認可は以下の3つのレベルで制御できます。

1. **クライアントID**：特定のクライアントIDに対する認可検証。
2. **ユーザー名**：特定のユーザー名に対する認可検証。
3. **全ユーザー**：全ユーザーに対するトピックベースの認可検証。

クライアント認可ページで**+ 追加**を選択し、現在のカテゴリに基づいて新しい認可情報を追加します。

### クライアントID認可の追加

**クライアントID**タブでは、特定のクライアントIDに対する認可ルールを作成します。

- **クライアントID**：この認可ルールを適用するクライアントID。
- **トピック**：このルールに対応するトピックを設定します。
- **アクション**：このルールに対応する操作を設定します。選択肢：`Publish`、`Subscribe`、`Publish and Subscribe`。
- **権限**：現在のクライアントが要求された操作を実行できるかどうか。選択肢：`Allow`、`Deny`。

### ユーザー名認可の追加

**ユーザー名**タブでは、特定のユーザー名に対する認可ルールを作成します。

- **ユーザー名**：このルールに適用されるユーザー名。
- **トピック**：このルールに対応するトピックを設定します。
- **アクション**：このルールに対応する操作を設定します。選択肢：`Publish`、`Subscribe`、`Publish and Subscribe`。
- **権限**：現在のユーザーが要求された操作を実行できるかどうか。選択肢：`Allow`、`Deny`。

### トピック認可の追加

**全ユーザー**タブでは、特定のトピックに対する認可ルールを作成します。

- **トピック**：このルールに対応するトピックを設定します。
- **アクション**：このルールに対応する操作を設定します。選択肢：`Publish`、`Subscribe`、`Publish and Subscribe`。
- **権限**：現在のトピックに対して要求された操作を許可するかどうか。選択肢：`Allow`、`Deny`。

### プレースホルダーの使用

**トピック**でプレースホルダーを使用すると、トピックマッチングルール内で現在のクライアント情報を動的に置き換えることができます。サポートされているプレースホルダーは以下の通りです。

- `${clientid}`
- `${username}`

すべてのユーザーに対して特定のトピックのみのサブスクライブやパブリッシュを制限したい場合は、以下のように設定できます。

- ユーザー名 `${username}`、トピック `xx/${username}/report`
- クライアントID `${clientid}`、トピック `xx/${clientid}/report`

![add_acl](./_assets/add_acl_v5_placeholder.png)

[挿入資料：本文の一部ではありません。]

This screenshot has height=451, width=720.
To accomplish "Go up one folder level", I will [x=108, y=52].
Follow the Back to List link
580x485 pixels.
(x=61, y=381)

プレースホルダーはトピックのフィールド全体を置き換える場合にのみ使用可能です。例えば `a/b/${username}/c/d` は有効ですが、`a/b${username}c/d` のようにフィールドの一部を置き換えることはできません。

## 認可情報のインポート

提供されているCSVテンプレートを使用して、認可情報を一括でインポートできます（「全ユーザー」向けは非対応）。インポート用のフィールドは以下の通りです。

- `clientid`：クライアントID
- `username`：ユーザー名
- `topic`：認可対象トピック
- `action`：アクション（sub/pub/pubsub）
- `access`：許可かどうか（allow/deny）

以下の手順で認可情報を一括インポートできます。

1. **インポート**ボタンをクリックします。

2. テンプレートをダウンロードします。以下はクライアントID用テンプレートの例です。

   ![auth_csv](./_assets/authz_csv.png)

3. 認可情報を入力し、ファイルをアップロードします。

4. **インポート**をクリックします。

## 認可情報の表示

認可情報を追加した後、認可ページでそれらを確認できます。認可エントリーの詳細は、**クライアントID**、**ユーザー名**、**全ユーザー**（トピック）の3つの軸で閲覧可能です。

## 認可情報の編集

認可情報の横にある編集アイコンをクリックすると、現在の認可情報を修正できます。

## 認可情報の削除

認可情報の横にある削除アイコンをクリックすると、その認可情報を削除できます。

## 認可ホワイトリストモードの有効化

ホワイトリストモードを有効にすると、すべてのユーザーはデフォルトでサブスクライブおよびパブリッシュが禁止されます。クライアントはサブスクライブやパブリッシュの操作を行うために明示的な認可が必要です。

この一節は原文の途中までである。